"""
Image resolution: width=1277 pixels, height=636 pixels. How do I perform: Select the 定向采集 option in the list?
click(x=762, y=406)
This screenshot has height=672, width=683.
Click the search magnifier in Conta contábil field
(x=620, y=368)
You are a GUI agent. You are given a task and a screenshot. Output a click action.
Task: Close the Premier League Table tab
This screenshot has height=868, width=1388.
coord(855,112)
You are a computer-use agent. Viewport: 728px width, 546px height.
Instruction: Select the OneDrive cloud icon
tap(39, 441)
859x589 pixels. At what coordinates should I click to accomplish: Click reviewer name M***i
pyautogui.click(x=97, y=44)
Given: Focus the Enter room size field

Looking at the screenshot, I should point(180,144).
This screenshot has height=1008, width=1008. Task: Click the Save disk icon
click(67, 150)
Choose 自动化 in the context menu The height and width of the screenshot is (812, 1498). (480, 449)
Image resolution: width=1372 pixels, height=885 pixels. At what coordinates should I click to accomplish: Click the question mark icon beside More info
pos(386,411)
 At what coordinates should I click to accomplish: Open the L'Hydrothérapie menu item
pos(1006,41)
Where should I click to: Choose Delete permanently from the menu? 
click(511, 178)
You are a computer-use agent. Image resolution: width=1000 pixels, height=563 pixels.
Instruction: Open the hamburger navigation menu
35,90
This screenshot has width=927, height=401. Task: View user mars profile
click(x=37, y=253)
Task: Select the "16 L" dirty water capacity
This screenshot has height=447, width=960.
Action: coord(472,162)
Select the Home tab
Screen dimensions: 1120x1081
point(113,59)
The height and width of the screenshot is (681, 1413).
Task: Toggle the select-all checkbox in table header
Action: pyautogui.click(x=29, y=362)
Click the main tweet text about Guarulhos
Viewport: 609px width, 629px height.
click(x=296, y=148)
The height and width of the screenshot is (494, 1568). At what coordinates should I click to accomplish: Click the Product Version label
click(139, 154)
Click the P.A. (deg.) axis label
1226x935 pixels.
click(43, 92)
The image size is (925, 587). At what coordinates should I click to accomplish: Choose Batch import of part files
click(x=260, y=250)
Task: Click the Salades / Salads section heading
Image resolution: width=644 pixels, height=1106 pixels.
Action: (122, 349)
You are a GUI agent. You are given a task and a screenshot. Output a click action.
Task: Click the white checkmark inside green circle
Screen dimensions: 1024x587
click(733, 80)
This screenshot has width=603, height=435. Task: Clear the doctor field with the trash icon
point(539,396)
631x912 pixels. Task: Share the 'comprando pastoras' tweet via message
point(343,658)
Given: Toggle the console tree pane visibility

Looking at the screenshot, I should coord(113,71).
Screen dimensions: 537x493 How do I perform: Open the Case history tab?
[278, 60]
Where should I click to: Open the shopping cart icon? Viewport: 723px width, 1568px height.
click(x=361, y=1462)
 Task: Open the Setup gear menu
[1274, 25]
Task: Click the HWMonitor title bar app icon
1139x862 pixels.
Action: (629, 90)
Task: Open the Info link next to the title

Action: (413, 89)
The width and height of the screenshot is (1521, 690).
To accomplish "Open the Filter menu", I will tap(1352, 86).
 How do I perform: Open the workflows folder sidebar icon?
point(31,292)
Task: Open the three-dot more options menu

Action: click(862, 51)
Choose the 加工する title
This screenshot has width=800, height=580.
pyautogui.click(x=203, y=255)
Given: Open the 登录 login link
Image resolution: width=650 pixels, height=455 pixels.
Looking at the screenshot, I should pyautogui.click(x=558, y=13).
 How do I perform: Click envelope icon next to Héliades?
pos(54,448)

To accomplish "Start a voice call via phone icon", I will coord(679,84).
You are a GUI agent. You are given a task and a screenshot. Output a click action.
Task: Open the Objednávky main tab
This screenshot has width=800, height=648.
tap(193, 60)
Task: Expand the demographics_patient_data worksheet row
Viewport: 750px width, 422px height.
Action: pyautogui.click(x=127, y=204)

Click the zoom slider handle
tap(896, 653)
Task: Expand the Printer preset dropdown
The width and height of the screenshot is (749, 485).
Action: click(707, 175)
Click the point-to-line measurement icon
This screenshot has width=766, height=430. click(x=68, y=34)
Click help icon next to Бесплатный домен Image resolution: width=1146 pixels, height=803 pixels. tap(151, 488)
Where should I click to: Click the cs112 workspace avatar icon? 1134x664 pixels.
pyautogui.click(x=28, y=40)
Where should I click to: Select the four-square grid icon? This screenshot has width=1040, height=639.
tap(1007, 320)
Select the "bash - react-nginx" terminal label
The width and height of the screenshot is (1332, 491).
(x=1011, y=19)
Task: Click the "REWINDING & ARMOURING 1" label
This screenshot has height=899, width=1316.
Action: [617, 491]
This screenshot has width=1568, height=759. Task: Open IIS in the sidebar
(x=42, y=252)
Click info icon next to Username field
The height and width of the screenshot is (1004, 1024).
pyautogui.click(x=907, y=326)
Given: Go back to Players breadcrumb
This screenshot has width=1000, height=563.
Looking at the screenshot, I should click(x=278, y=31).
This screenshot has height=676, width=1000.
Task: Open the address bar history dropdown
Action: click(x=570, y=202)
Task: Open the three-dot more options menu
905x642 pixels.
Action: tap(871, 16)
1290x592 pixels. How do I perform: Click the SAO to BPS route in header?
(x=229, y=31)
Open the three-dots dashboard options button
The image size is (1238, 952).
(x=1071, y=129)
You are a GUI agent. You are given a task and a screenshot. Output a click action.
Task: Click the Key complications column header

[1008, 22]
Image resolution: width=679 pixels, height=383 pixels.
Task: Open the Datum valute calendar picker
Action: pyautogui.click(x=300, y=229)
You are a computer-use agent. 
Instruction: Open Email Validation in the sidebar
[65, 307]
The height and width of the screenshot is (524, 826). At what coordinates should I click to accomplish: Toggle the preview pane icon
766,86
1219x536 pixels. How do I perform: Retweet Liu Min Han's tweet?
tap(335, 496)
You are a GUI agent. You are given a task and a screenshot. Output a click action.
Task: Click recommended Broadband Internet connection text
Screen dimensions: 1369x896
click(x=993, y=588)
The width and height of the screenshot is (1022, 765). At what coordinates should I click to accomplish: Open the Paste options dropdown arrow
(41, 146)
"""
What this task involves: All lines above holding the word "computer" make up the answer; copy each one.

Exercise solution:
You are a computer-use agent. Viewport: 728px width, 546px height.
You are a computer-use agent. Image resolution: width=1000 pixels, height=563 pixels.
You are a computer-use agent. 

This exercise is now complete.